Most businesses are taxpayers, too. And just like any other taxpayer, they want to pay as little taxes as possible. Sometimes, however, companies take deductions or other tax benefits when they're not supposed to. For example, a company may pay some personal expenses for a shareholder and take a business expense deduction.
The IRS can call the payment a constructive dividend. If it does, the company may lose the tax benefit, and both the company and shareholder may face penalties.
A dividend is any distribution of money or property made by a corporation to its shareholders. Typically, dividends are declared or announced by the company in advance and are paid out to all shareholders in proportion to the amount of stock each of them owns.
A constructive dividend is an undeclared dividend by the corporation, usually paid to one or only a few shareholders. It can be a direct payment of money, like a salary, or some other indirect economic benefit to the shareholder, like paying a shareholder's rent.
If a corporation makes a distribution or payment from profits to a shareholder and doesn't report the payment as a taxable dividend, the IRS may - and often does - reclassify the distribution as a constructive dividend.
Generally, problems with constructive dividends pop up with small, closely-held corporations. Shareholders of these companies often treat the corporation and its cash as personal property and use both as they see fit. However, big, publicly traded companies can run into the problem, too.
Tax Problems with Constructive Dividends
As a practical matter, constructive dividends and ordinary dividends get about the same tax treatment. Both dividends are taxable income to the shareholder and can't be deducted by the corporation.
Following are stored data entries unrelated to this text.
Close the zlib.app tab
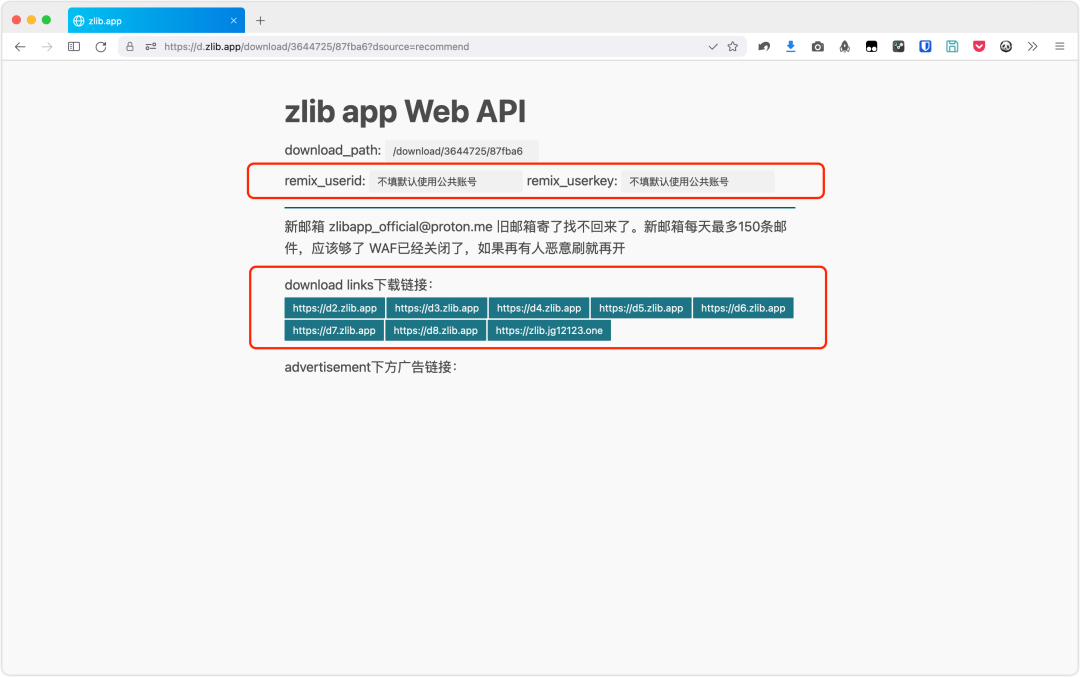This screenshot has width=1080, height=677. click(x=234, y=20)
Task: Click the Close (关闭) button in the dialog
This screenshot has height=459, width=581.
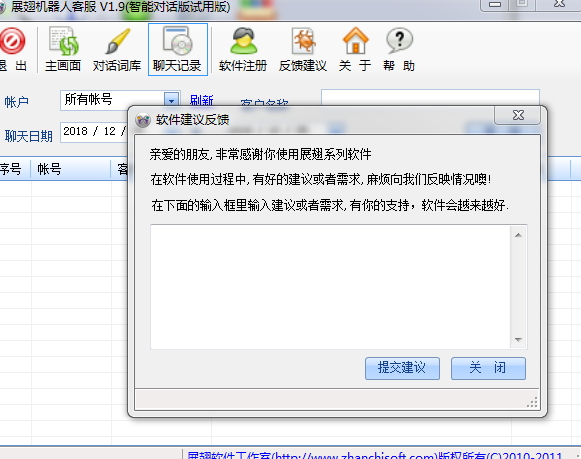Action: tap(488, 368)
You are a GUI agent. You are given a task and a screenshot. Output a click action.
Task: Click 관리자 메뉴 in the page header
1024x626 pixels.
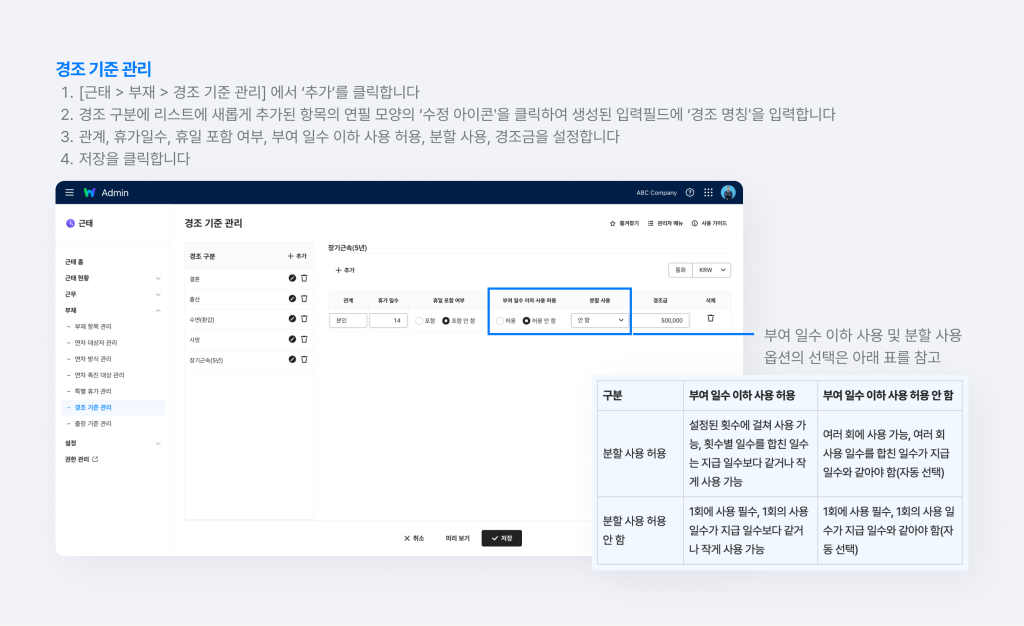coord(661,223)

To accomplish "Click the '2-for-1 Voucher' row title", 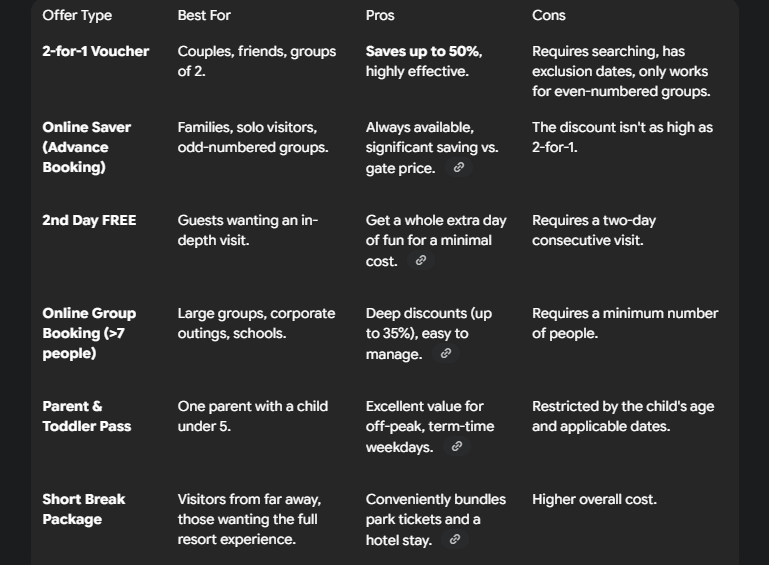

This is where the trick lies. If a corporation can pass off payments to a shareholder as compensation, wages or some work-related expense, the corporation can take a tax deduction for the payment.
Impact on the Company
When the IRS treats a payment as a constructive dividend, the deduction taken by the company is denied or disallowed. The payment is then taxed as a regular dividend, up to the earnings and profits of the corporation. As a result, the company's taxable income goes up, and so does its tax bill.
Also, whether or not the payment was an intentional attempt to avoid or evade taxes, the company faces late penalties and interest for the underpayment of the taxes. If the company purposefully tried to avoid or evade taxes, it could face criminal penalties, too.
Impact on the Shareholder
The shareholder may have tax problems, too, if the IRS treats a payment as a constructive dividend. The payment or value of the property the shareholder gets is treated as taxable income. This may mean the shareholder owes more taxes. And, just like the corporation, the shareholder may have to pay the IRS interest and penalties for underpayment of taxes.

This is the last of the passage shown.